### [Требования]
1) Какого числа, согласно тексту о полтавском подполье, были арестованы Ляля Убийвовк и Сергей Сапиго?
2) Выведите все строки записей в виде таблицы Markdown со столбцами «Номер» и «Строка», опустив пустые строки.

### [Извлечённый текст]
Но в те же дни гестаповцам удалось в прифронтовой полосе схватить Валентину Терентьеву, участницу подпольной организации, бывшую медсестру, которая была послана через линию фронта с донесением Сапиго. Мы не знаем, что дословно было в нем, но одно хорошо известно: Сапиго писал, что Полтава живет и борется. Терентьева успела бросить пакет в канаву, но конвой заметил его и подобрал.
6 мая, перед самым выходом «Непокоренной полтавчанки» в лес, арестовали Лялю Убийвовк, Сергея Сапиго, Леонида Пузанова, Бориса Сергу и Валентина Сороку, а позже и Максима Страшко. Очная ставка с Терентьевой. Сергея приволокли в комнату, где за столом сидел гестаповец с резиновой дубинкой. Рядом стояла Валентина. Лицо у нее было в багрово-синих кровоподтеках. Руки иссечены, пальцы изуродованы. В кровавых деснах ни одного зуба.
Нельзя оправдать измену, но можно ее объяснить: физические муки оказались сильнее воли Терентьевой. Она не выдержала пыток и предала организацию. «Да, Сапиго меня посылал, — подтвердила Терентьева, — дал мне пакет».
На очных ставках Сергею стало ясно, что Терентьева не все знает. Тогда он идет на самопожертвование, чтобы спасти товарищей. На первом же допросе он заявляет:
— Я был один…
По пути из тюрьмы в гестапо встречает своих друзей и успевает им шепнуть:
— Ни в чем не признавайтесь. Я взял все на себя.
Максим Страшко рассказал о величии духа, непоколебимой стойкости и самопожертвовании Сергея:
— За время следствия мы дважды виделись с Сергеем. Первая встреча состоялась 15 мая, когда нас обоих привезли на допрос. Случилось так, что охрана зазевалась, и Сергей сказал: «Мне все равно смерть, а тебе надо остаться жить, чтобы людям правду рассказать. Немцы узнали, что давал деньги на радиоприемник. Держись одного: действительно одалживал мне два раза по двести рублей. Как знакомому. А для каких надобностей — ничего не знаешь. И про радиоприемник тебе ничего не известно. Запомни: давал взаймы. И стой на этом твердо. Я все беру на себя». Вот это меня и спасло. На очной ставке 21 мая нас с Сергеем трижды избивали резиновыми шлангами, но мы все выдержали и показывали одинаково.
На допросах Сергей держался гордо. Он чувствовал, что ему не вырваться, и, когда их били резиновыми шлангами, крикнул:
— Все равно не поставите на колени советский народ…
Ляле Убийвовк удалось переслать из тюрьмы несколько записок родным. Она писала: «…друзьям передайте: я уверена, что моя смерть будет отмщена. Сергей — молодец… Он сделал все и еще больше, чем все, чтобы спасти меня…»

(Записи с указанием на текст и элементы)
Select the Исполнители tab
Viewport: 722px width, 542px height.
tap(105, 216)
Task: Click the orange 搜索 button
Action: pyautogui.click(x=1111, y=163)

### [Решения по заданиям]
1) Их арестовали 6 мая, перед самым выходом «Непокоренной полтавчанки» в лес.

2)
| Номер | Строка |
|---|---|
| 1 | Select the Исполнители tab |
| 2 | Viewport: 722px width, 542px height. |
| 3 | tap(105, 216) |
| 4 | Task: Click the orange 搜索 button |
| 5 | Action: pyautogui.click(x=1111, y=163) |